* **DIRECTIONS FOR THIS TASK**
Rewrite the lines below, replacing "gear icon" with "settings icon" and changing nothing else. Omit the pictures from your answer.

Source records:
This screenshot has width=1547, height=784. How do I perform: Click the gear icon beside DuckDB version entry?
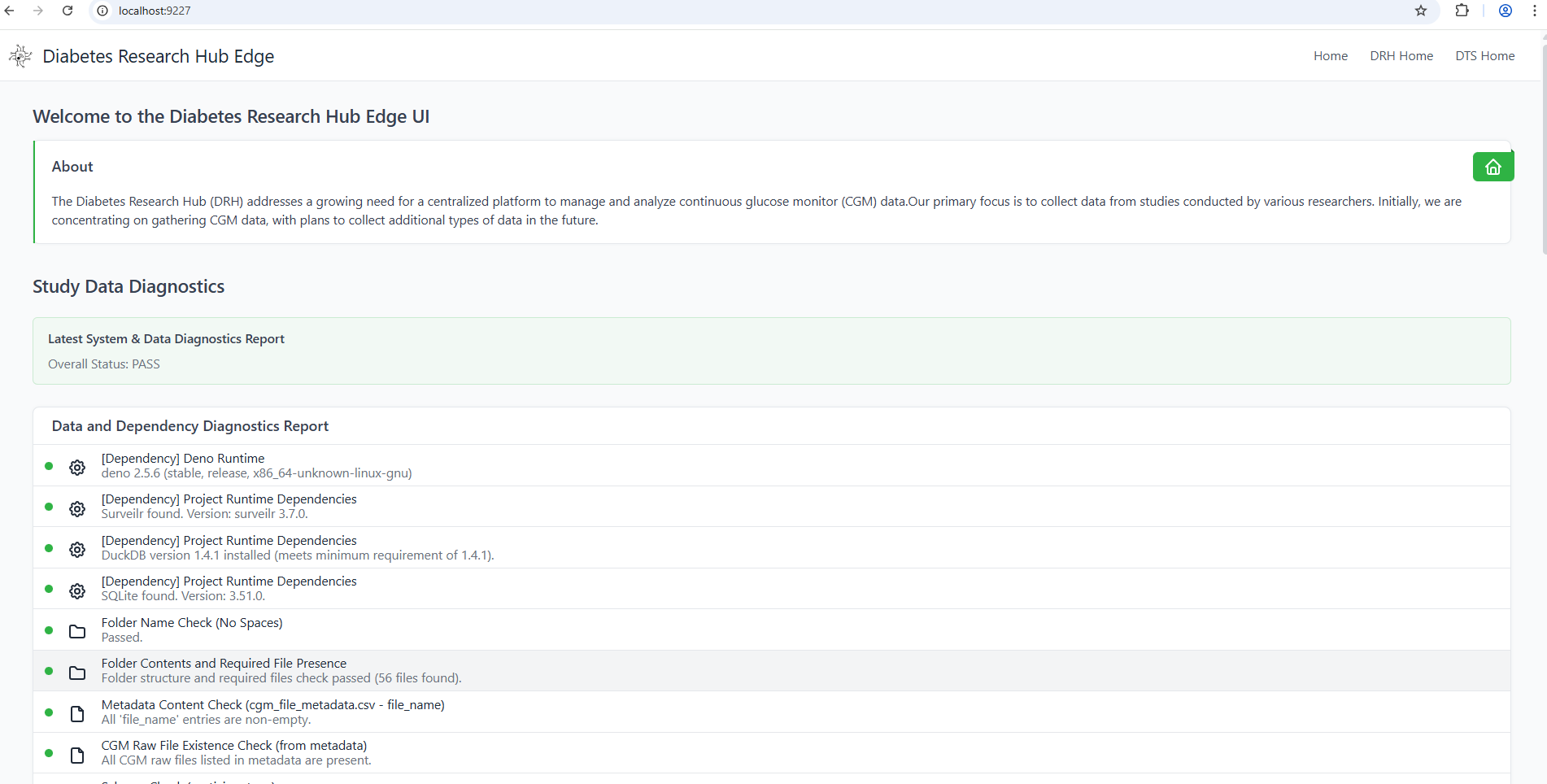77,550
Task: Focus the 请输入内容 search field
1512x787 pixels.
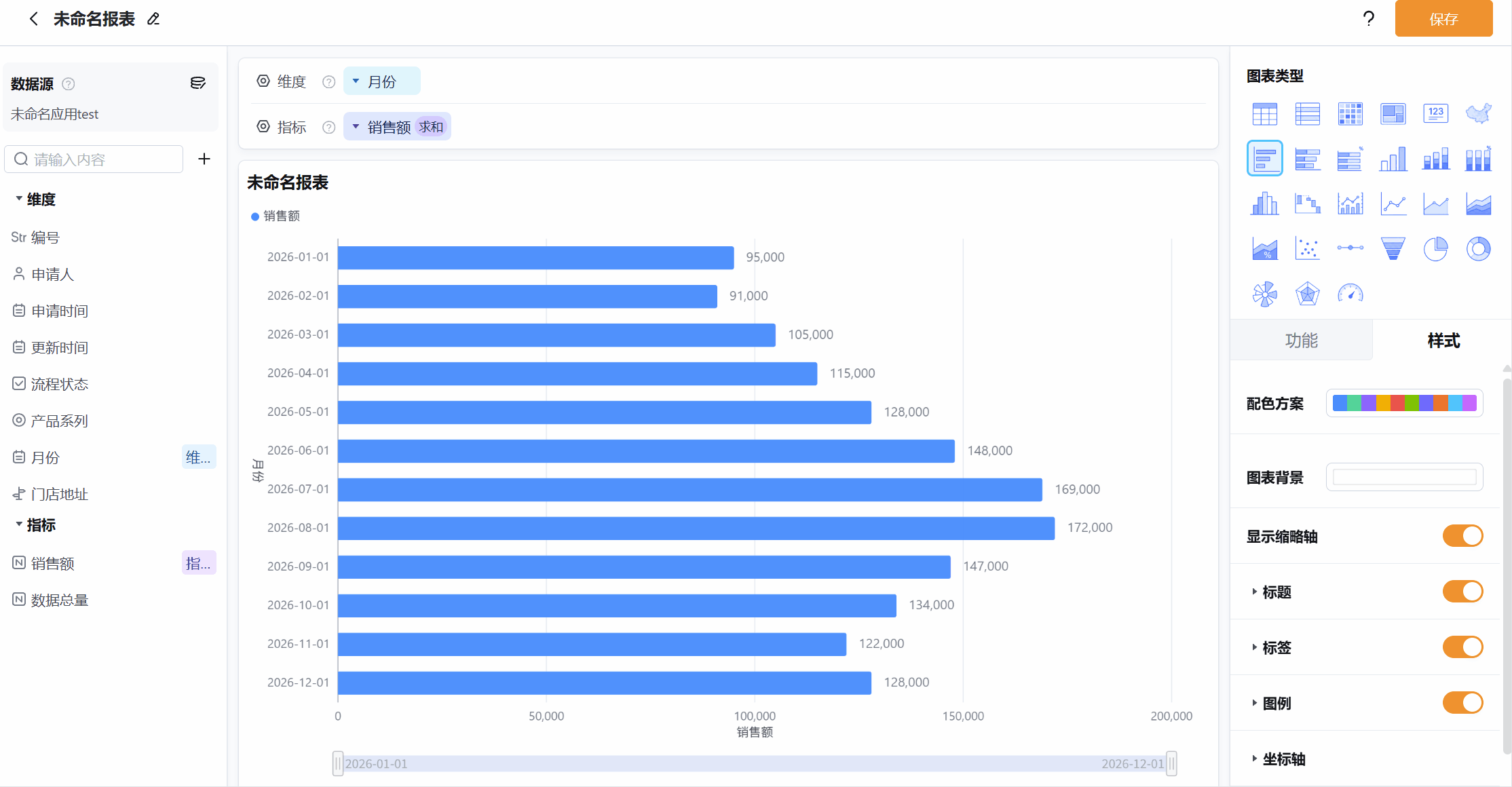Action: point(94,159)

* **THE REPLY**
This screenshot has width=1547, height=784. How do I perform: Click the settings icon beside DuckDB version entry?
77,550
Task: Focus the 请输入内容 search field
1512x787 pixels.
Action: point(94,159)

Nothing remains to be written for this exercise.